— TASK OBJECTIVE —
Please reproduce every line of the material between the lines holding "Where should I click to: Select" and "[x=309, y=354]", inclusive, in full. Offset each coordinate in the answers by -108.

(Entries taken from a collection)
★ ★ ★ ★ ★

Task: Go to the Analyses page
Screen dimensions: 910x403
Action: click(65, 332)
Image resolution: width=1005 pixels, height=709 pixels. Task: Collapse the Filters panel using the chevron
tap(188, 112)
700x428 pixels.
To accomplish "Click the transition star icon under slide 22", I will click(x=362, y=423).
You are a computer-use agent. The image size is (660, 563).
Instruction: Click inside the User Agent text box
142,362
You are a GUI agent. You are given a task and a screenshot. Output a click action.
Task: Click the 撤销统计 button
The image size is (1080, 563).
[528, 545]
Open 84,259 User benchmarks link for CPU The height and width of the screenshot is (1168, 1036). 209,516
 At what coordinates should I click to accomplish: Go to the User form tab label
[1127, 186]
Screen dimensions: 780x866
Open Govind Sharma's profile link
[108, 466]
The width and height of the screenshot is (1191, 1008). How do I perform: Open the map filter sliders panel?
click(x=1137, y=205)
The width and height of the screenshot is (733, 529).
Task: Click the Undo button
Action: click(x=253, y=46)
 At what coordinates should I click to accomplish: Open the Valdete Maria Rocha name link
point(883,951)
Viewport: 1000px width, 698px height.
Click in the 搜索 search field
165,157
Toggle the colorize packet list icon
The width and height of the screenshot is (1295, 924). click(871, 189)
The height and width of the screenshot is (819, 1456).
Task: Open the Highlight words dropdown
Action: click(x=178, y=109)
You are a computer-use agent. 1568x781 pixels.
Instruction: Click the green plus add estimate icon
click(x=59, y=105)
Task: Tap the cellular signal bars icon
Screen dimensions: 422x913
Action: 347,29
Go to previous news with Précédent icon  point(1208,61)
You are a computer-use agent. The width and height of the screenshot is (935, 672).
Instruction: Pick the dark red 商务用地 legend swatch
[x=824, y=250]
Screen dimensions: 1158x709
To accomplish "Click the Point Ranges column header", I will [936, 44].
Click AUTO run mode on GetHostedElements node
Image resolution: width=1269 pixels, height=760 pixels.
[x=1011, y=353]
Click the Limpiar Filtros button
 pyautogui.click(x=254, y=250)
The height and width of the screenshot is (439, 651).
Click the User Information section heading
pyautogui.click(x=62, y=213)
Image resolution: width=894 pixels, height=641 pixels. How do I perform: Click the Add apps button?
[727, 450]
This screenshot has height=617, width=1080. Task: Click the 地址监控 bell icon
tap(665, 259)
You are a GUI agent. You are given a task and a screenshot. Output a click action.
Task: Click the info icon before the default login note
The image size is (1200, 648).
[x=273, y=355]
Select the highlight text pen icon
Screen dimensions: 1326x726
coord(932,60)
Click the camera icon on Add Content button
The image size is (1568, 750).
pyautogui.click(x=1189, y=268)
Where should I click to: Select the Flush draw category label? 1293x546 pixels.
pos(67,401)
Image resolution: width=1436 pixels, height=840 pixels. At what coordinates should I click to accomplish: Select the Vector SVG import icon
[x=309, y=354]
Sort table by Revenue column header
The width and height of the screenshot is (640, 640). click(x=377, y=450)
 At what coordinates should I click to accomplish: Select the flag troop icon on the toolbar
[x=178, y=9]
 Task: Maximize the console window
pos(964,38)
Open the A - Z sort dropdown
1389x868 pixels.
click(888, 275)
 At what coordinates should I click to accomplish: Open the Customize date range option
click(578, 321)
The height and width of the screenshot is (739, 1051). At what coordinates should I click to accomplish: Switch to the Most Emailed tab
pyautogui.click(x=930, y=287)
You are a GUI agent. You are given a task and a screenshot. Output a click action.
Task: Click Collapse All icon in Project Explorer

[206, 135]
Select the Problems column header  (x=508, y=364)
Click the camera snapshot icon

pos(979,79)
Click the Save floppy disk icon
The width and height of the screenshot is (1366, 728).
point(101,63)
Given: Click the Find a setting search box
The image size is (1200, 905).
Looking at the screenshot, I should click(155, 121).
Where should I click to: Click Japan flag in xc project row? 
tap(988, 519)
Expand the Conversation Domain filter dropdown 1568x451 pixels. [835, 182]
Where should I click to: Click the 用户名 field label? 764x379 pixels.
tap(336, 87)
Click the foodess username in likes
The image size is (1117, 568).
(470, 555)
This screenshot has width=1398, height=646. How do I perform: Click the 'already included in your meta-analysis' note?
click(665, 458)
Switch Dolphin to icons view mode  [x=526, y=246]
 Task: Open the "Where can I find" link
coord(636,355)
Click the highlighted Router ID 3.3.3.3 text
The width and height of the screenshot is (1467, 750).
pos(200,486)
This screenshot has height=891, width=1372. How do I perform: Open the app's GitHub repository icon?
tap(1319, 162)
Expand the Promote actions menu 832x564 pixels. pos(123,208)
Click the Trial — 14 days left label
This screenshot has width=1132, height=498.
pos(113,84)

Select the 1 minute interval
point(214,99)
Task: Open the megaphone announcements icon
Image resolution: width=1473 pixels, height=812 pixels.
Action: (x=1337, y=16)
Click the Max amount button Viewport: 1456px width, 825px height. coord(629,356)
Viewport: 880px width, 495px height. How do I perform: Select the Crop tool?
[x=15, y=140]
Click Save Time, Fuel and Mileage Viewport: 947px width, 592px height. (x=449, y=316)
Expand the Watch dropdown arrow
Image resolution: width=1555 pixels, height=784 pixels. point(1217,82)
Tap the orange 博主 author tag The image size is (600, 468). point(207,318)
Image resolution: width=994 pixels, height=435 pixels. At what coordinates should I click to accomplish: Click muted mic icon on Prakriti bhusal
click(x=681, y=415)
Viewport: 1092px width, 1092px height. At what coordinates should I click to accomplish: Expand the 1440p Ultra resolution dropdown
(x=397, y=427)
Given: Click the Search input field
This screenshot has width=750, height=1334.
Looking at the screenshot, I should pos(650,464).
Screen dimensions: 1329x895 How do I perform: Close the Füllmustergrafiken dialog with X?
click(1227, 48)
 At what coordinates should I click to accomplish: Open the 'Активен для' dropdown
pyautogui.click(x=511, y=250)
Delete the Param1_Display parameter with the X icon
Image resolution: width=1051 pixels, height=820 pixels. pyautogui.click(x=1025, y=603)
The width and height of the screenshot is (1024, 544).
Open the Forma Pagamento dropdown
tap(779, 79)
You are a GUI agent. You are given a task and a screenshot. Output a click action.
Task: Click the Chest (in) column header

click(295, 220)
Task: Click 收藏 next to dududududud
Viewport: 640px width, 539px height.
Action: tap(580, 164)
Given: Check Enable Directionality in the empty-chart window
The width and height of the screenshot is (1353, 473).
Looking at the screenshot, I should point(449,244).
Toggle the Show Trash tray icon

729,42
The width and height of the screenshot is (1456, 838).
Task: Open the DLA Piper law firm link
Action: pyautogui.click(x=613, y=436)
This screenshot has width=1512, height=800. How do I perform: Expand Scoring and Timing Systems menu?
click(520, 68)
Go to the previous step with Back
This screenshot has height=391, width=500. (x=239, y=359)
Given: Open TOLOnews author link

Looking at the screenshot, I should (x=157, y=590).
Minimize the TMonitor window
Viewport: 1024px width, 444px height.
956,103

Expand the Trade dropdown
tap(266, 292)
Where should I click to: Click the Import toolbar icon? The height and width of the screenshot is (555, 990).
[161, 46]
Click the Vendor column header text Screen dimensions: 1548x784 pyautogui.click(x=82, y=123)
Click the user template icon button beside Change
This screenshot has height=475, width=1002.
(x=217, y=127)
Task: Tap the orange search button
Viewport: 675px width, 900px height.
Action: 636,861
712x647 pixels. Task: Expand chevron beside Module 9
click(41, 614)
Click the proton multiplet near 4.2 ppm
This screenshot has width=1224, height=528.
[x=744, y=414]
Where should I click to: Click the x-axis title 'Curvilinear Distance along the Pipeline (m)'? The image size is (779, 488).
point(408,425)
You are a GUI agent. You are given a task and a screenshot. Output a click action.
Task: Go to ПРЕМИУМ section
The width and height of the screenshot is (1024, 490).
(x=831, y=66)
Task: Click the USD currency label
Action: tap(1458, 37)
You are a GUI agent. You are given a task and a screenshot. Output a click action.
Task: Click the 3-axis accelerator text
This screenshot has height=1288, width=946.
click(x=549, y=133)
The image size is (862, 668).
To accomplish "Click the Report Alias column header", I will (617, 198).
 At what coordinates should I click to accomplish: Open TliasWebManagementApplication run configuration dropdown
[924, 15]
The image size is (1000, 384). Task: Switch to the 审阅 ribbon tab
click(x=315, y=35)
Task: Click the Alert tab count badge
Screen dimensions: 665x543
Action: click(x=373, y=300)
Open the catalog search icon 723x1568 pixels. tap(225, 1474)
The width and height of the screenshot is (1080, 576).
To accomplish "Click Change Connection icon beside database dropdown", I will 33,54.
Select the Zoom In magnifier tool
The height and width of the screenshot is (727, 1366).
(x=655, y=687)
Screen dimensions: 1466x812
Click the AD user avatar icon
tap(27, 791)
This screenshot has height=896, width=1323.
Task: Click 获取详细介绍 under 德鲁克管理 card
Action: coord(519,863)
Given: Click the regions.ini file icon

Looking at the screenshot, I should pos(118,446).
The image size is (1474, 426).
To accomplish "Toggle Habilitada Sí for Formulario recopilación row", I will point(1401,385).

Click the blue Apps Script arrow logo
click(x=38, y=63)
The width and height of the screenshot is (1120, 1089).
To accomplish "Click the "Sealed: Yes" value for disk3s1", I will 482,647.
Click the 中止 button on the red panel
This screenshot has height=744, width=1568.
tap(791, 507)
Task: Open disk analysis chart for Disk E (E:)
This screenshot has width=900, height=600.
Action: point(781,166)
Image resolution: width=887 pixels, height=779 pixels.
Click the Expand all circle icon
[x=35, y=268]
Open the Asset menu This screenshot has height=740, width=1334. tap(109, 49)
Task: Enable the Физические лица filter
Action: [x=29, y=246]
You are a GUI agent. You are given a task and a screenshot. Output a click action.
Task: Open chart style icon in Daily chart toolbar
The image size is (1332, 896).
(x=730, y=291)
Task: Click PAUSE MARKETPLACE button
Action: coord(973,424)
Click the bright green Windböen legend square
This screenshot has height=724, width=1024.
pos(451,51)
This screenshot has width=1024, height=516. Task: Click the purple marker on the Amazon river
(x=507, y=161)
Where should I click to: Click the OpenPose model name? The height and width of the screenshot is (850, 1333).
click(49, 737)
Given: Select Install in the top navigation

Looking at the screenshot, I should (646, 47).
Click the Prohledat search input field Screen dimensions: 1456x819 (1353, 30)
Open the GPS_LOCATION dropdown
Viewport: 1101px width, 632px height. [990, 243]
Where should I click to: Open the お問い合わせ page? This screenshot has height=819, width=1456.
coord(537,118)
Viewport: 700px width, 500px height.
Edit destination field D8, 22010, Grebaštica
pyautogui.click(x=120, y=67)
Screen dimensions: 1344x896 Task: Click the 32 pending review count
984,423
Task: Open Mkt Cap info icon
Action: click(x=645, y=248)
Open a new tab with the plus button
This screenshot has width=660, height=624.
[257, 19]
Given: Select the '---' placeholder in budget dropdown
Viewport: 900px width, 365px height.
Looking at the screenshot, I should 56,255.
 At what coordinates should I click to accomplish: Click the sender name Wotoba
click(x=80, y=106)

★ ★ ★ ★ ★

— WRITTEN ANSWER —
Where should I click to: Select the Flush draw category label? 1293x546 pixels.
pos(-41,293)
Image resolution: width=1436 pixels, height=840 pixels. At what coordinates should I click to accomplish: Select the Vector SVG import icon
[x=201, y=246]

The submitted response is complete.